I work on a function working with 4 imputs.
To do so, I would like to get a list summarizing these 4 elements. However I have two variables where the data is unique and two variables composed of lists. I can zip the two lists with arrays_zip, but I can't get an array list with the 4 elements :
+----+----+---------+---------+
| l1 | l2 | l3 | l4 |
+----+----+---------+---------+
| 1 | 5 | [1,2,3] | [2,2,2] |
| 2 | 9 | [8,2,7] | [1,7,7] |
| 3 | 3 | [8,4,9] | [5,1,3] |
| 4 | 1 | [5,5,3] | [8,4,3] |
What I want to get :
+----+----+---------+---------+------------------------------------------+
| l1 | l2 | l3 | l4 | l5 |
+----+----+---------+---------+------------------------------------------+
| 1 | 5 | [1,2,3] | [2,2,2] | [[1, 5, 1, 2],[1, 5, 2, 2],[1, 5, 3, 2]] |
| 2 | 9 | [8,2,7] | [1,7,7] | [[2, 9, 8, 1],[2, 9, 2, 7],[2, 9, 7, 7]] |
| 3 | 3 | [8,4,9] | [5,1,3] | [[3, 3, 8, 5],[3 ,3, 4, 1],[3, 3, 9, 3]] |
| 4 | 1 | [5,5,3] | [8,4,3] | [[4, 1, 5, 8],[4, 1, 5, 4],[4, 1, 3, 3]] |
My idea was to transform l1 and l2 in list with the l3 size, and apply then the arrays_zip. I did,'t found a consistent way to create this list.

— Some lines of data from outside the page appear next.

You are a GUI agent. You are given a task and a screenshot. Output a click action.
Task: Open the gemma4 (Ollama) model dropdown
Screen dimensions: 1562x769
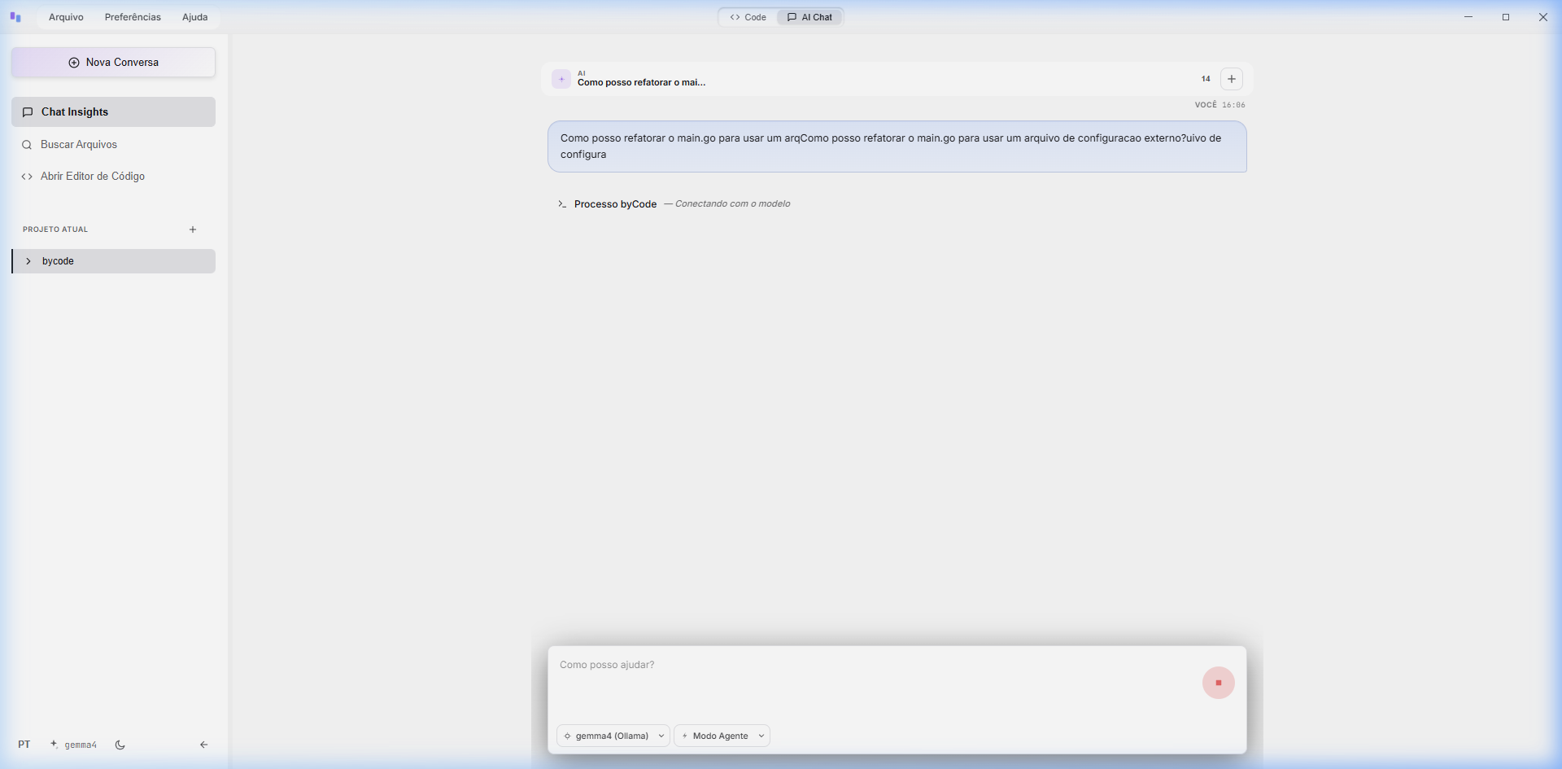(613, 736)
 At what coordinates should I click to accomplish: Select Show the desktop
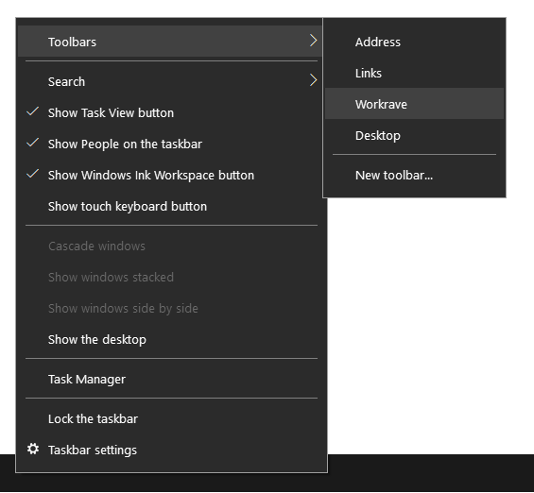171,340
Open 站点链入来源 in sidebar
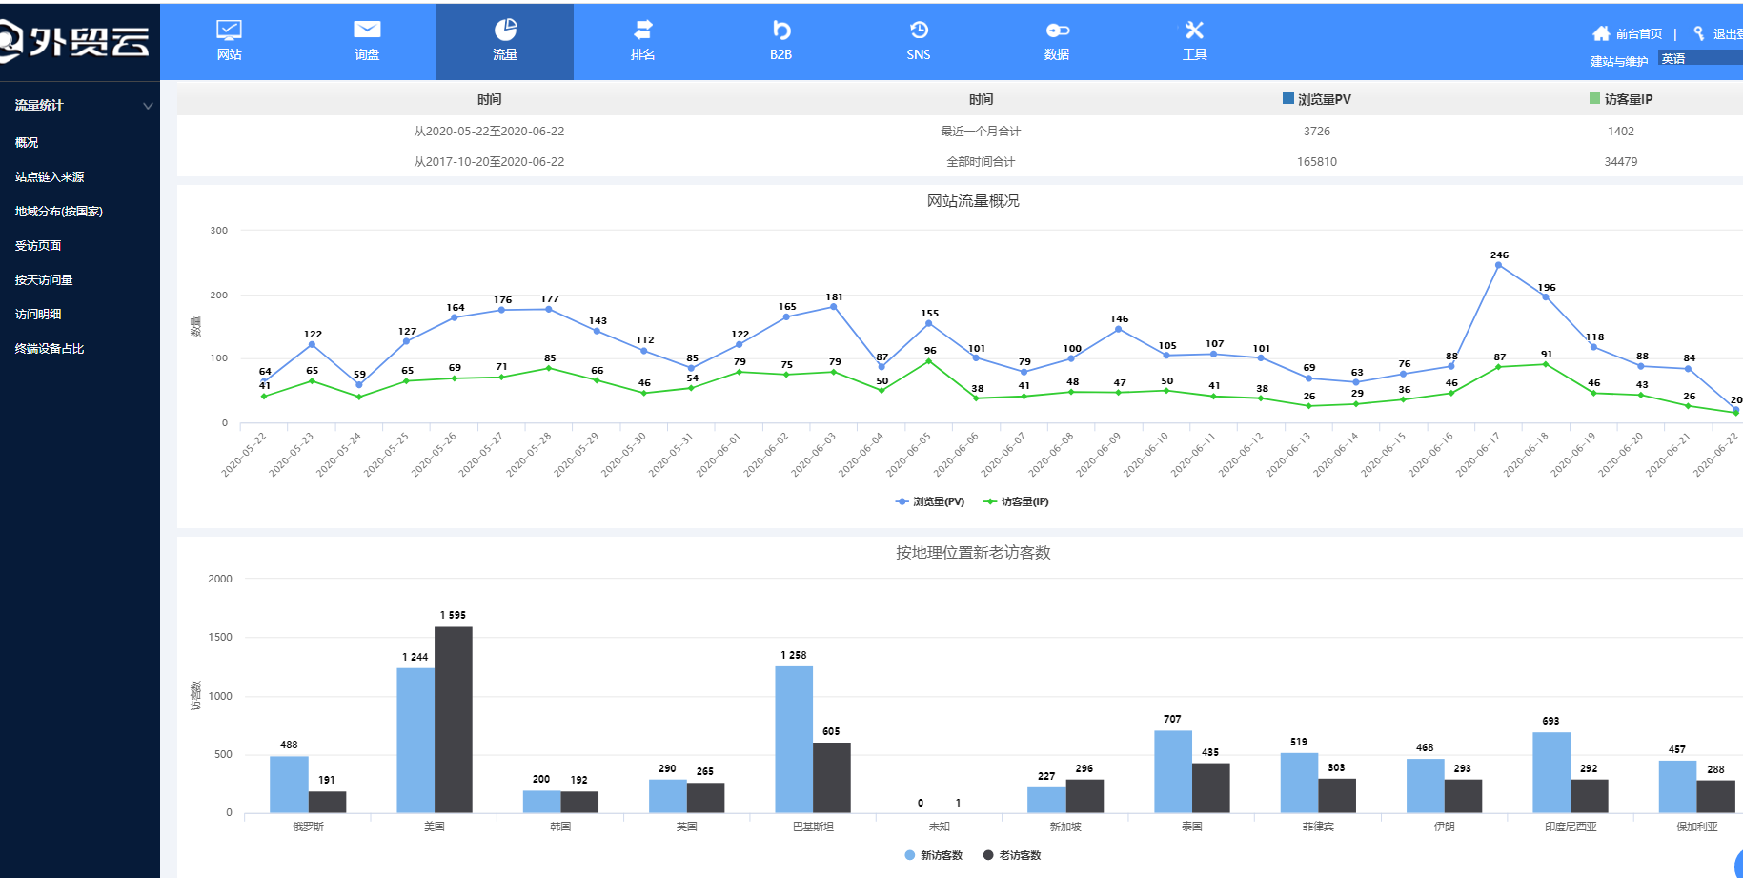 (50, 177)
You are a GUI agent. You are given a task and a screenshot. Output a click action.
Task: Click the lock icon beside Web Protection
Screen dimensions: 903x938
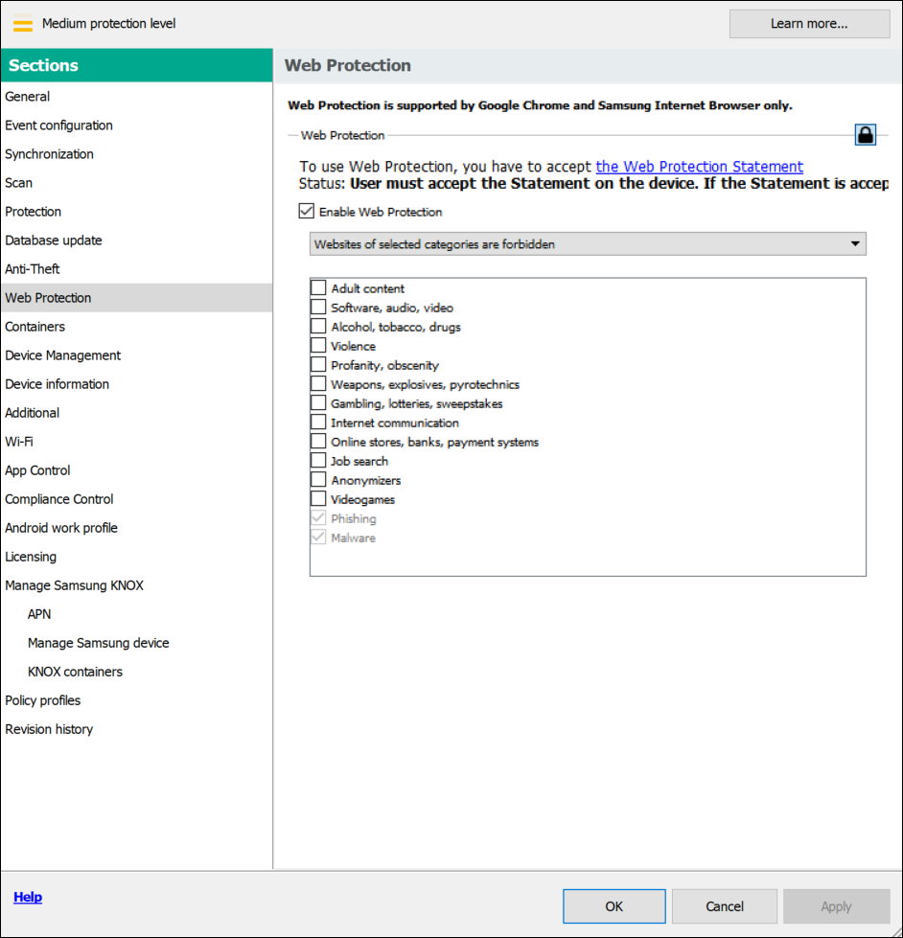(865, 134)
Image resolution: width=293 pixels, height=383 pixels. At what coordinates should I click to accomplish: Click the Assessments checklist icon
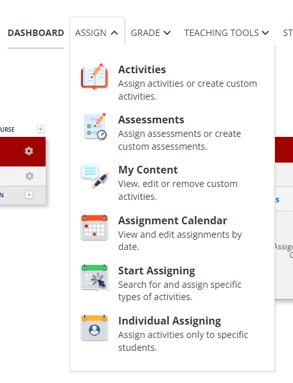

As long as I obtained this list of list, I would apply a function as follow:
def is_good(data):
a,b,c,d = data
return a+b+c+d
is_good_udf = f.udf(lambda x: is_good(x), ArrayType(FloatType()))
spark.udf.register("is_good_udf ", is_good, T.FloatType())
My guess would be to build something like this, thanks to @kafels, where for each rows and each list of the list, it applies the function :
df.withColumn("tot", f.expr("transform(l5, y -> is_good_udf(y))"))
In order to obtain a list of results as [9, 10, 11] for the first row for instance.